The experiments were recorded with a 3D Stereo Digital Image Correlation StrainMaster system manufactured by LaVision GmbH (Germany). Two monochrome Imager M-lite 12M CMOS cameras with a 12-bit sensor (12-megapixel, 4112 × 3008 pixels, 4096 values of grey) were mounted above the model surface. The images were recorded and synchronized with a Device Control Unit X (DCU X) running DaVis 10.0.4 by LaVision GmbH. A set of high-quality Nikon lenses with 24 and 35 mm focal lengths were used. The focal length of 24 mm allowed us to capture a large area within the MultiBox, whereas using a focal length of 35 mm resulted in cropped images of the experiment surface (Fig. 3b). The experiments shown here have been recorded with a focal length of 35 mm (Fig. 3b, Supplementary Table 1).
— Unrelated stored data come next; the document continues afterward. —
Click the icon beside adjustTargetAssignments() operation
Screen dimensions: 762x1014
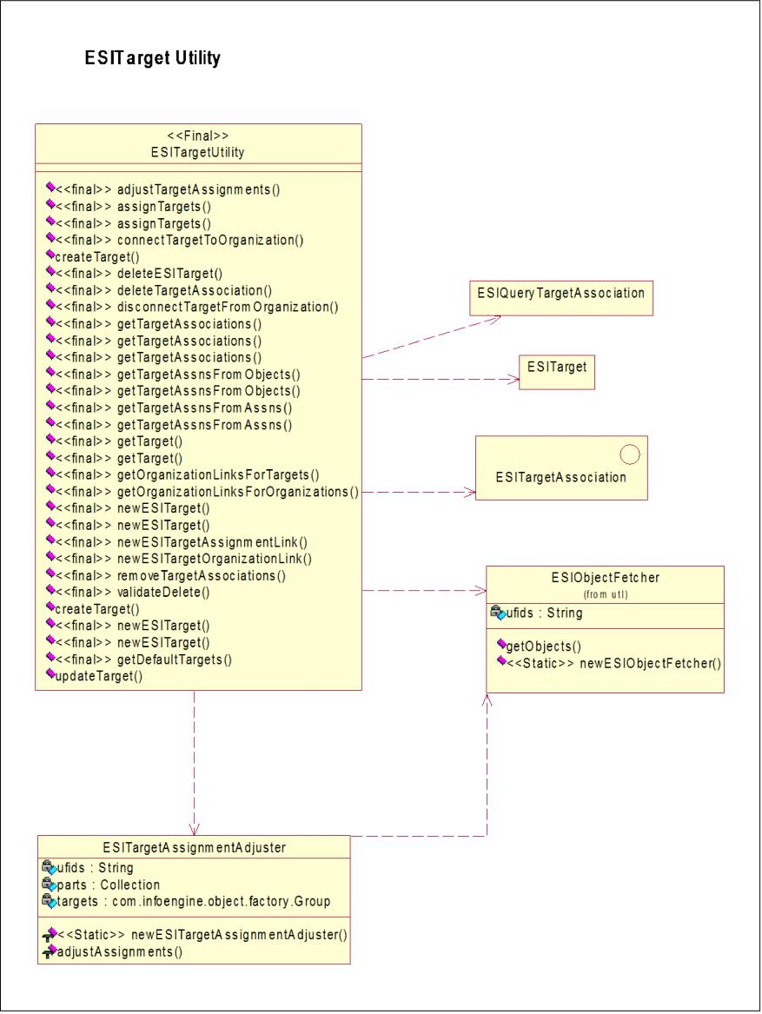point(50,189)
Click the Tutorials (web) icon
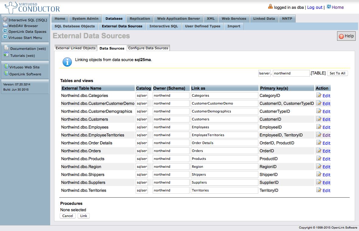Screen dimensions: 359x231 click(6, 55)
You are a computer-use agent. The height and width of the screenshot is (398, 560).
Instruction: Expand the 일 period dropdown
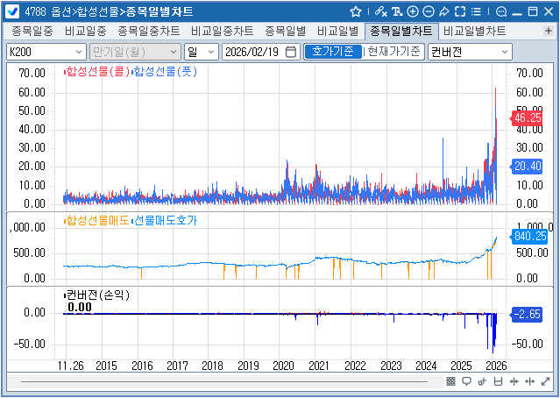(200, 52)
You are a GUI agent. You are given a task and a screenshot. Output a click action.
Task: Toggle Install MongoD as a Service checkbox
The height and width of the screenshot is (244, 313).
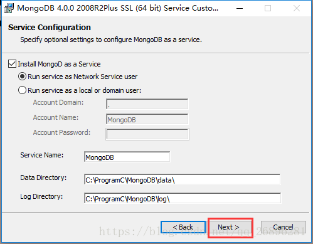point(12,64)
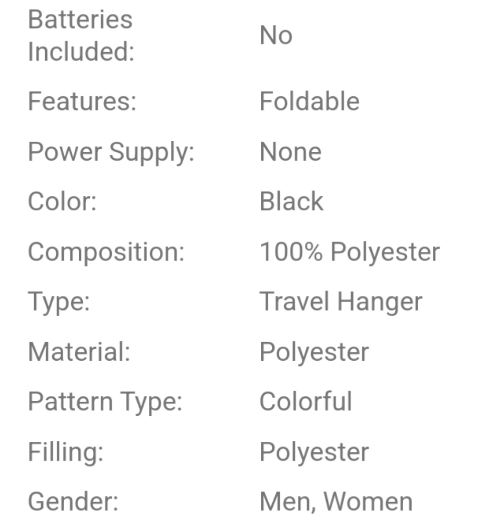Select the Polyester value beside Material

pos(314,352)
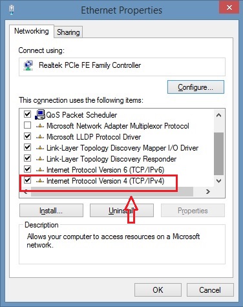Screen dimensions: 243x307
Task: Click the Multiplexor Protocol network icon
Action: click(40, 126)
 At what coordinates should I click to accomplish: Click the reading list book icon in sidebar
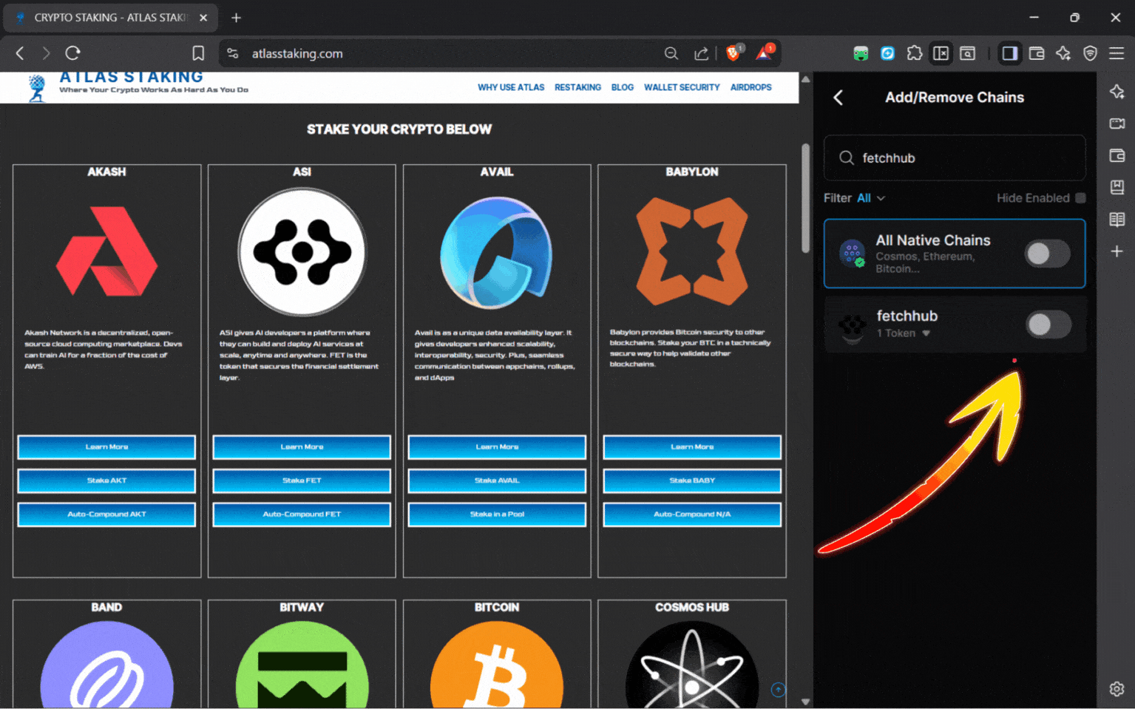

Stereo DIC permits the computation of 3D surface displacements by cross-correlation of sequentially recorded stereo image pairs57. Simultaneous application of stereo image reconstruction generates a high-resolution 3D model of the surface topography. This allows us to quantify the evolution of the monitored surface. The quartz sand used for the brittle layer includes black grains serving as markers for DIC cross-correlation. The mixing ratio of 1:12 with regard to bright sand is tailored to the cameras, their distances to the surface, and the experiment size. The black marker grains have the same physical properties as bright sand. Sieving the sand creates random patterns, which improves image correlation. Calibration of the cameras prior to each experiment identified and corrected lens distortions, calculated the camera position relative to each other for stereo reconstruction, and set the correct length scale to ensure high-precision vector field calculation.

The software DaVis 10.0.4 was used to calculate the displacement vector field evolution at a resolution of a few grain size diameters by calculating the incremental and cumulative vector fields for each experiment. Based on the computed vector fields, the software furnished also important kinematic derivatives of surface deformation including: surface displacements in X-, Y- and Z-directions; vertical-axis rotation; shear strain defined as:

$$\varepsilon =\frac{1}{2}\left(\frac{{{{{{\mathrm{d}}}}}}u}{{{{{{\mathrm{d}}}}}}y}+\frac{{{{{{\mathrm{d}}}}}}v}{{{{{{\mathrm{d}}}}}}x}\right)$$

and divergence, with convergent particle motion, denoted as negative values, and divergent particle motion indicated as positive values:

$${{{{{\mathrm{div}}}}}}=\frac{{{{{{\mathrm{d}}}}}}u}{{{{{{\mathrm{d}}}}}}x}+\frac{{{{{{\mathrm{d}}}}}}v}{{{{{{\mathrm{d}}}}}}y}.$$

Careful removal of the sand layer immediately after completion of each experiment revealed the deformed PDMS surface and allowed us to record this surface in 3D. Digital cross-sections at selected locations were generated by combining the shapes of the final sand surface and the excavated PDMS surface.